In 2003 alone Vancouver, Wash.-based Papa Murphy's Take 'N' Bake Pizza plans to add 100 Midwestern sites to its current base of 700 units.
Up-and-comer Bruno's Take-N-Bake Pizza Co. wants a piece of the action, too. Founded in Pioneer, Calif., the two-store company recently moved its corporate headquarters to La Porte, Ind., and is poised for a 45-store rollout in the lower Midwest and South this year.
For more than two years consultant Big Dave Ostrander has worked as a sort of pizza industry Paul Revere, warning operators east of the Mississippi that the most significant revolution in the American pizza industry since free delivery is coming to the heart of the nation.
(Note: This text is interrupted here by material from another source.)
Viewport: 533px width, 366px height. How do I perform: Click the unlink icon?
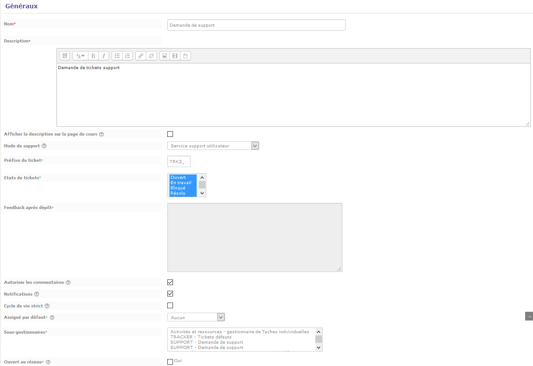151,56
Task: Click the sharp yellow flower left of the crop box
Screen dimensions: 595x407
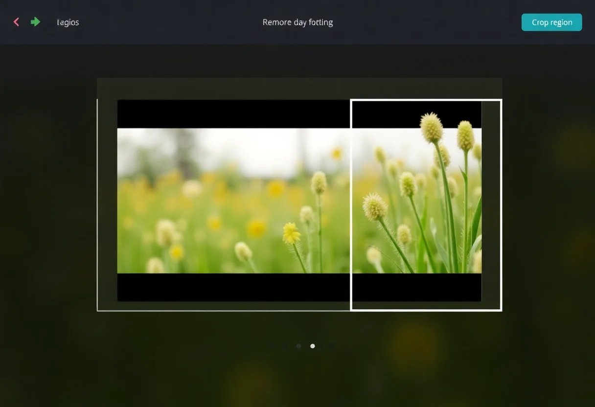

Preaching ceaselessly at tradeshows, Ostrander has spread the gospel of getting a head start on the invaders by advising traditional operators to add take-and-bake pizza to their menus now before the pros have the upper hand.
"It's a little 'get them before they get you' thinking," Ostrander said in a recent interview. "Make no mistake, these guys (Papa Murphy's) are good. ... But the advantage usually falls to the guy who has it first. And people need to be thinking about getting a head start."
John Petrone, owner-operator of Papa Petrone's Take 'n Bake Pizza in Springfield, Va., got a long head start on take-and-bake competitors. But unlike some operators, he wishes the competition would move in more quickly.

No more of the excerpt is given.